Like all his other films, Tenet also suffers from the lack of visual imagination on the part of its director. But here, as was the case with Memento, a certain minimalism of the production design interacts beneficially with Nolan's pedestrian sense of style. The whole film is set in and around non-spaces: literally nowhere. Everything is tinted in a light shade of copper and has a metallic shininess like the freakin' Guggenheim in Bilbao. The film's universe has a thin density and it's alluded to, that it could take place in a branch of time that is about to become annihilated anyway. Maybe nothing that we see will ever have happened!
The characters are not only unstuck in time but also detached from conventional character psychology even though the film increasingly reintroduces conventional motivations in the latter half, which makes for an interesting tension between pure cyphers clashing against each other in some kind of nondescript parallel universe in the first half and remnants of realistically shaped character-arcs bubbling up like distant memories in the second.

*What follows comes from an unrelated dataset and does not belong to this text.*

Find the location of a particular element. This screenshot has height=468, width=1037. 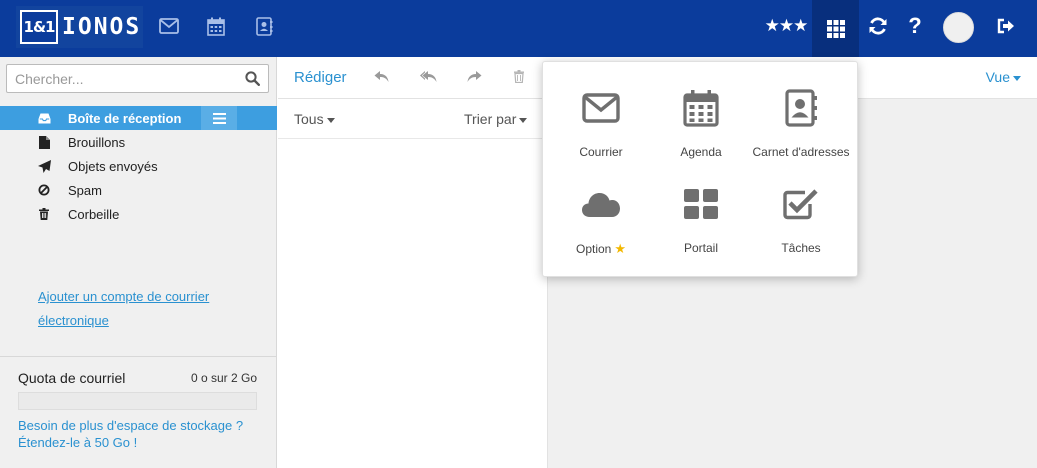

upgrade-line-1: Besoin de plus d'espace de stockage ? is located at coordinates (131, 426).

All of this means, that I enjoyed the film quite a bit, even though its high-concept hook didn't work for me on an intuitive level. I couldn't spontaneously tune into the device of "inversion" and it didn't make much sense to me until the end. But somehow this may even contributed to my enjoyment because it felt like watching, say, a Mission Impossible movie with a glitch. Also it made me better understand the concept "mindgame film" (I think it was proposed by the late Thomas Elsaesser in relation to Nolan's films). The mindgame film is a film that doesn't rely on sequential logic so much because repeated viewings are part of the fun. Tenet rather successfully proposes a belated manifesto of the mindgame film. Like the protagonist who, at the end, is apparently about to reenter the film's universe right before its proper beginning, the viewer also will have to review the film and check if and how it all comes together. It doesn't, really, but who cares. People will make this a cult-movie anyway.